Sous son regard incrédule, Shiloh voit Elijah sortir sa guitare d'un étui et en passer la bandoulière sur son épaule. De toute évidence, l'homme pense occuper leur temps de planque en jouant un peu.

— Tu ne peux pas faire autant de bruit alors qu'on essaie de passer inaperçu...
Il hausse les épaules, l'air indifférent.
— Je ne comptais pas la brancher et réveiller tout le quartier.
— Mais ça ne change rien... Ça va s'entendre... On ne peut pas...

Un mouvement sur sa droite pousse Shiloh à s'interrompre et à tourner la tête dans cette direction. Une femme de quarante, peut-être cinquante ans, habillée d'un tailleur à l'air coûteux, vient de sortir de l'immeuble d'Aaron. Shiloh ne se souvient pas l'avoir vue entrer ou sortir la veille et s'étonne même qu'une personne à l'allure si chic puisse habiter le quartier. Car, si l'immeuble est plutôt confortable et dénote même dans cette rue, le quartier, lui, ne paie pas de mine.

Elle a vu le prix du loyer de Victoria, et s'il est plus élevé que ce que la jeune femme aurait dû pouvoir s'offrir au vu de son parcours professionnel, elle sait aussi, pour en avoir visité beaucoup avant de dégotter son adorable petite maison, que pour le même appartement dans le même genre de building, mais dans une autre partie de la ville, il serait passé du simple au double. Doutant du fait que le proprio soit simplement du genre bon samaritain, il ne lui a pas été difficile d'en déduire que l'emplacement avait fait perdre beaucoup de sa valeur au bien.

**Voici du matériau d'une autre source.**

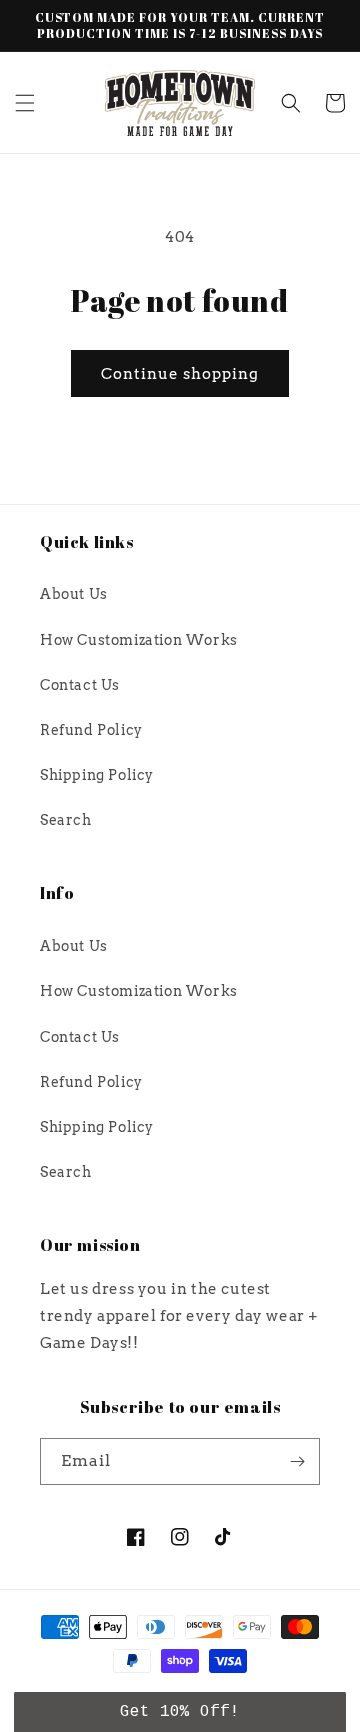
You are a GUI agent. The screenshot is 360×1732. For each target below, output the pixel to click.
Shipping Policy (97, 775)
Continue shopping (180, 374)
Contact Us (80, 685)
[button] (25, 103)
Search (66, 820)
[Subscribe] (297, 1461)
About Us (74, 594)
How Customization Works (139, 640)
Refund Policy (91, 730)
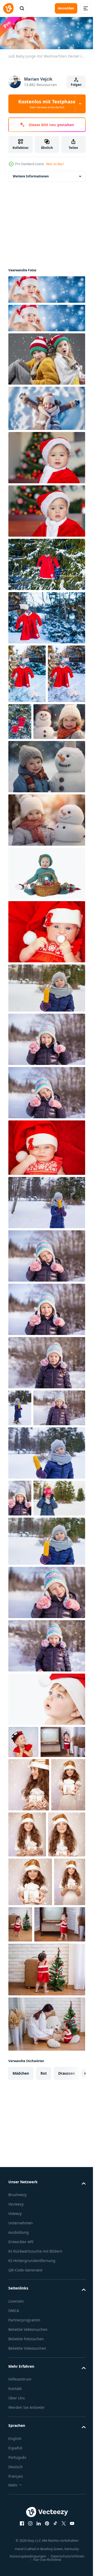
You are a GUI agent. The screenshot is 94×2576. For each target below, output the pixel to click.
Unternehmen (20, 2488)
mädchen (21, 2338)
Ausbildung (18, 2497)
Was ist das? (55, 164)
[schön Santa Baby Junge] (46, 1830)
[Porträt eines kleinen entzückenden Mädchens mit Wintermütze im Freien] (46, 1045)
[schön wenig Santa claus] (46, 456)
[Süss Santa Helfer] (26, 2051)
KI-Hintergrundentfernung (31, 2532)
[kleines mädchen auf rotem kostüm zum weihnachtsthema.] (33, 2190)
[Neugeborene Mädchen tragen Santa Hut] (46, 989)
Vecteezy (16, 2469)
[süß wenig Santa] (46, 509)
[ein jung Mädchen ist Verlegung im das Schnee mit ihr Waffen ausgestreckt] (46, 407)
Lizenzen (16, 2572)
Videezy (15, 2478)
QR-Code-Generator (25, 2541)
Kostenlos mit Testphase (47, 103)
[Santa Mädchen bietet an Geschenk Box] (25, 2001)
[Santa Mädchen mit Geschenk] (28, 1948)
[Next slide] (73, 2338)
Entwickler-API (20, 2507)
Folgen (76, 84)
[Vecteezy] (8, 8)
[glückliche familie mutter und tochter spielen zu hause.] (46, 2289)
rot (43, 2338)
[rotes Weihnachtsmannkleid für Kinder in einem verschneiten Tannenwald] (46, 563)
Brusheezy (17, 2459)
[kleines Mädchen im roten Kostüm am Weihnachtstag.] (30, 1905)
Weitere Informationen (31, 175)
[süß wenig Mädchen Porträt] (23, 1873)
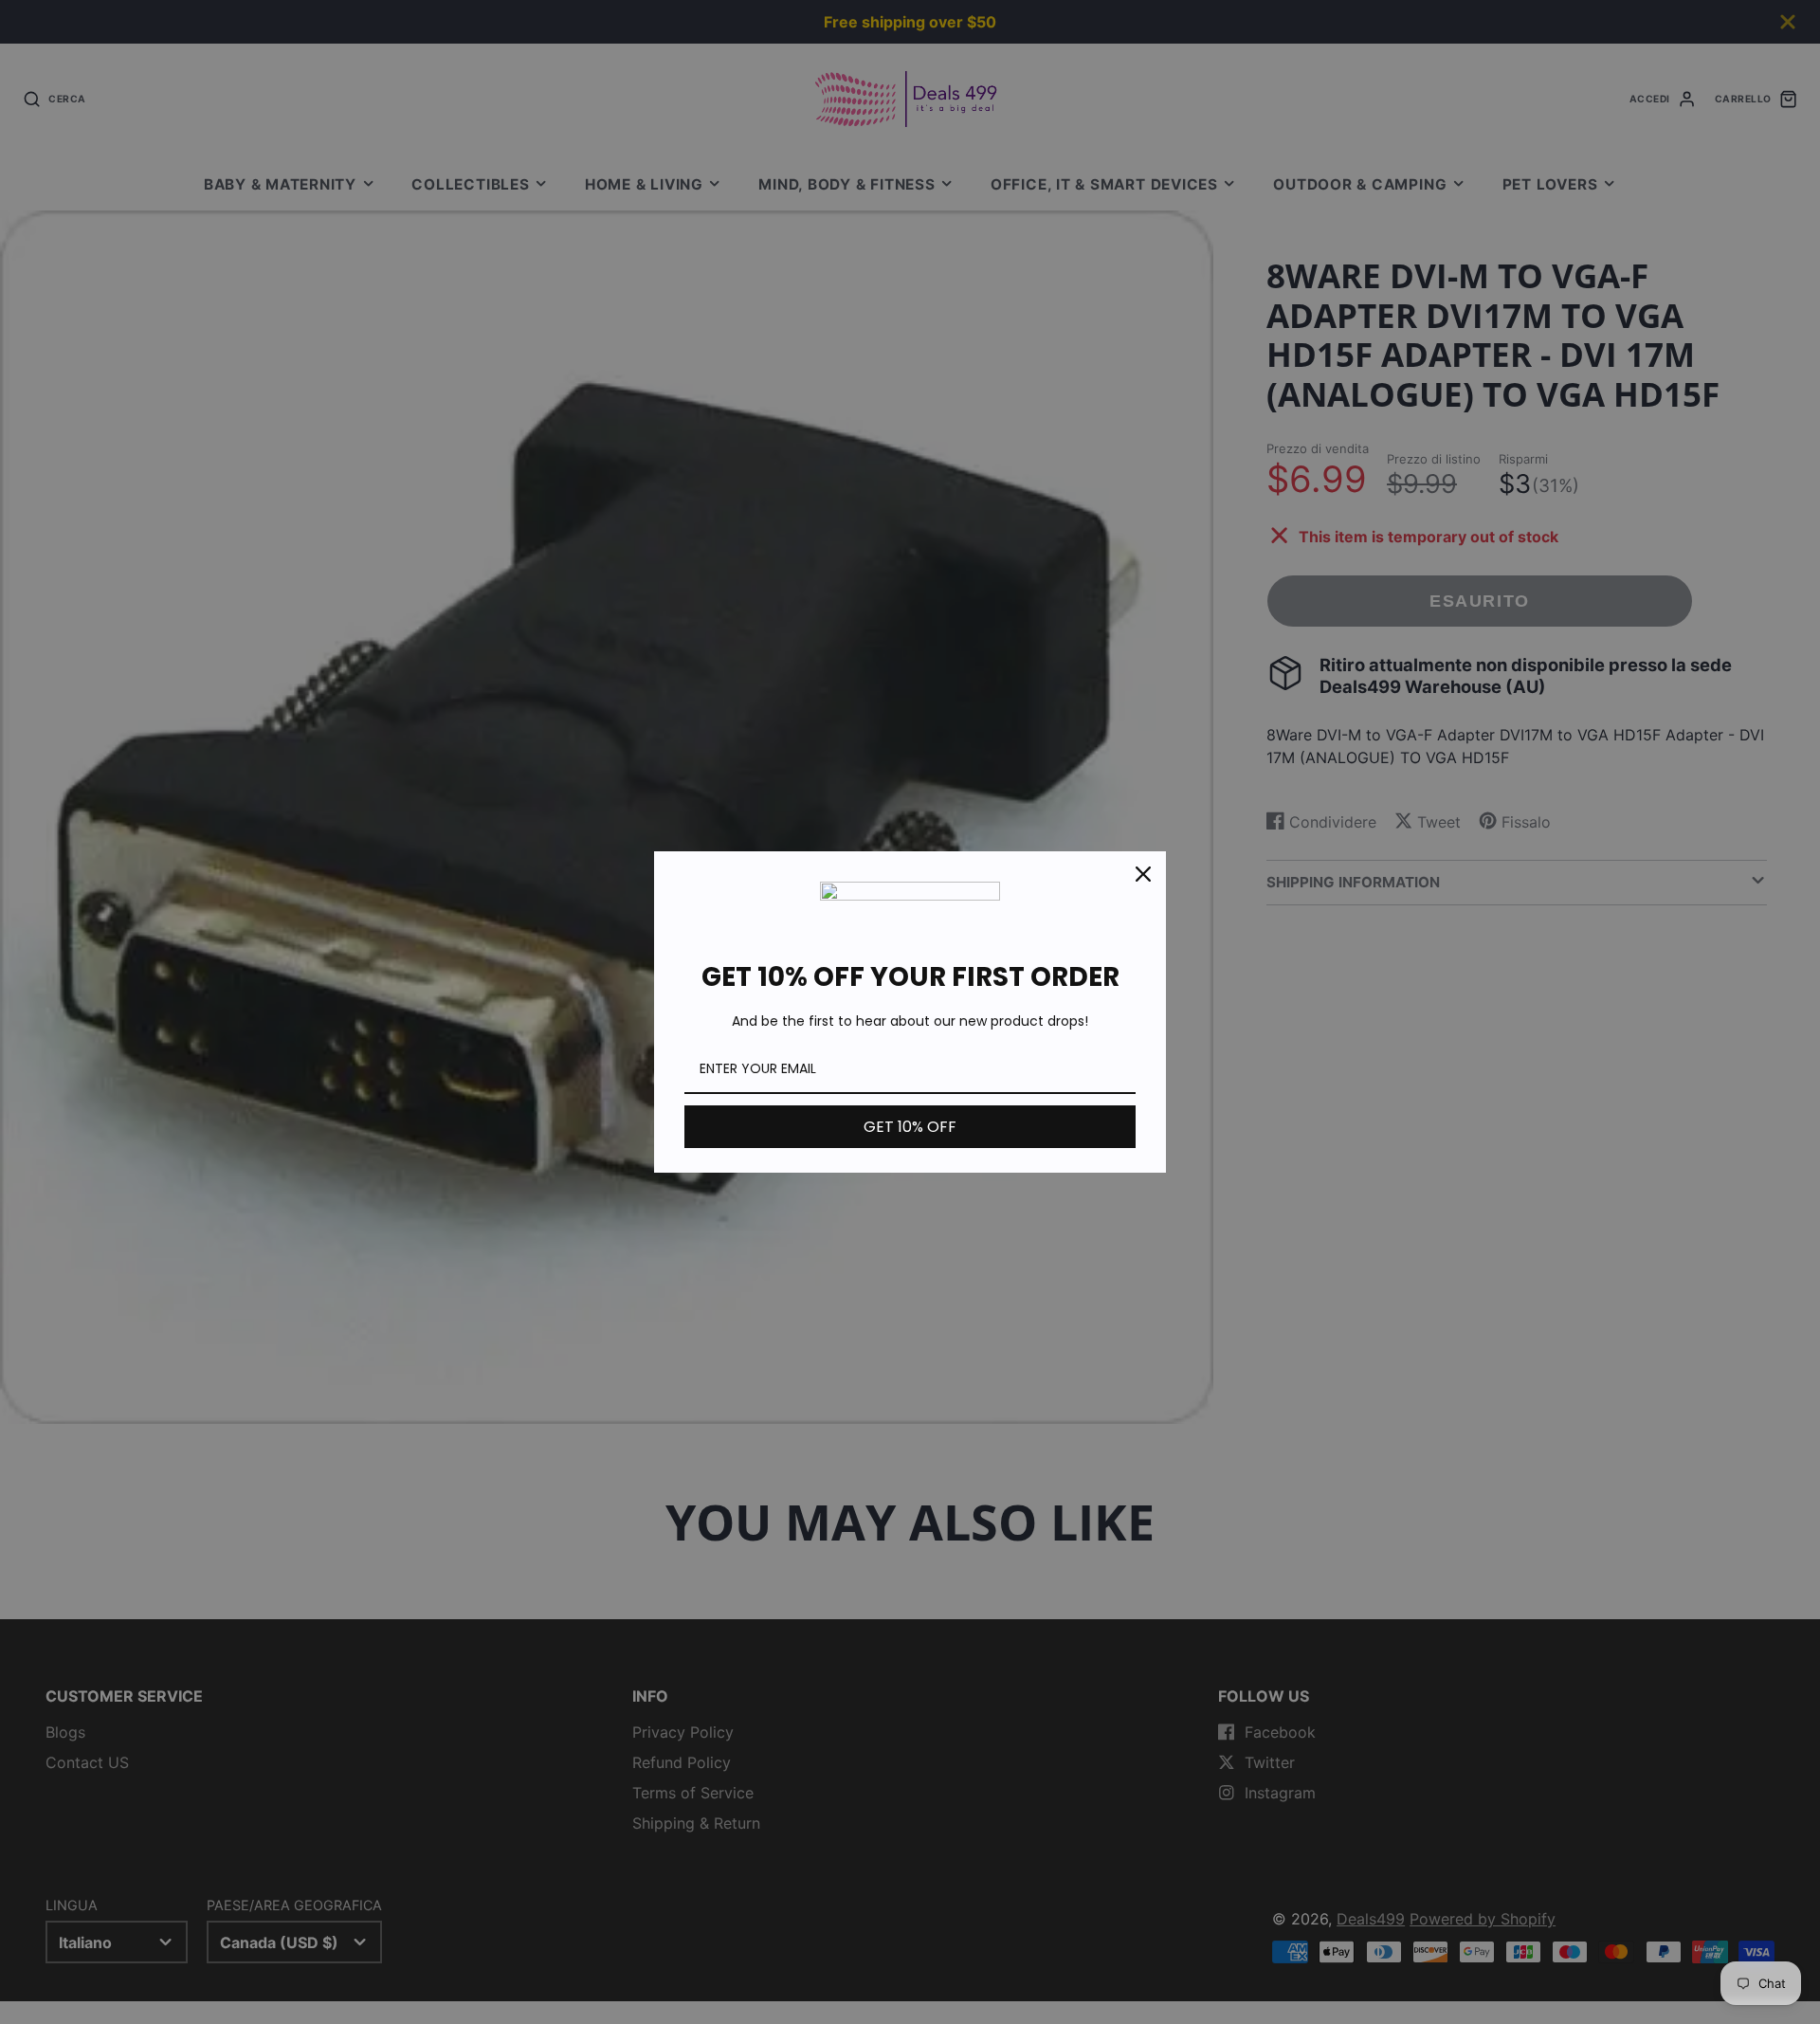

Dans son rétroviseur, Shiloh suit des yeux la femme qui contourne le bâtiment d'un pas énergique et disparaît dans l'allée qui mène au parking situé à l'arrière.
Moins d'une minute plus tard, une berline en sort et s'engage sur la route. Quand elle passe à leur niveau, Shiloh identifie sans difficulté la femme au volant comme étant celle qui vient de sortir du bâtiment.

Elijah, qui s'est assis et a commencé à pincer ses cordes, remarque l'air chiffonné de sa partenaire. Alors qu'il s'attendait à se qu'elle lui intime de ranger son instrument, elle semble au final ne même plus faire attention à lui.

— Un problème ? s'enquiert-il en cessant de jouer et en jetant à son tour un regard prolongé sur la route.
— Non... rien. Enfin, rien d'important, se reprend-elle en tournant le visage vers lui alors qu'elle ne comprend pas ce qui la dérange dans ce qu'elle vient d'observer. Tu vivrais ici ? interroge-t-elle sans entrain. Si tu... avec des... enfin...

Elle fronce les sourcils. L'espace d'un instant, elle a oublié qui elle avait à côté d'elle et elle a commencé à lui poser une question idiote comme elle l'aurait fait avec Dustin. Ce qu'elle a voulu formuler, c'est « Vivrais-tu ici si tu étais riche ? Si tu avais les moyens de t'acheter une berline et de t'habiller avec des complets griffés ? » Sauf que l'homme à ses côtés n'est pas un petit flic sans ambition, mais une star internationale qui, ça lui parait évident, a effectivement les moyens de se payer ces trucs.

Elijah, malgré tout, n'est pas un homme compliqué, et s'il n'est pas sûr de ce qu'aurait dû être la suite de cette phrase que l'inspectrice semble avoir tant de mal à prononcer, il choisit de répondre à la première partie de celle-ci.

— Hmm, l'appartement qu'on a vu hier était bien décoré, confortable. Il semblait moderne et j'aime assez l'idée d'entrer par le balcon, surtout qu'il est large et couvert. On doit pouvoir s'y installer pour manger au frais en été. Mais non, je n'aurais aucune envie d'y vivre. Après, je suis sûrement devenu difficile avec l'âge. Aujourd'hui, je n'imagine plus vivre dans une seule pièce, aussi grande soit-elle, mais à 20 ans, j'aurais été fou de cet appart. J'habitais dans bien pire, d'ailleurs.
— Ouais, c'est aussi mon avis, marmonne-t-elle en retour.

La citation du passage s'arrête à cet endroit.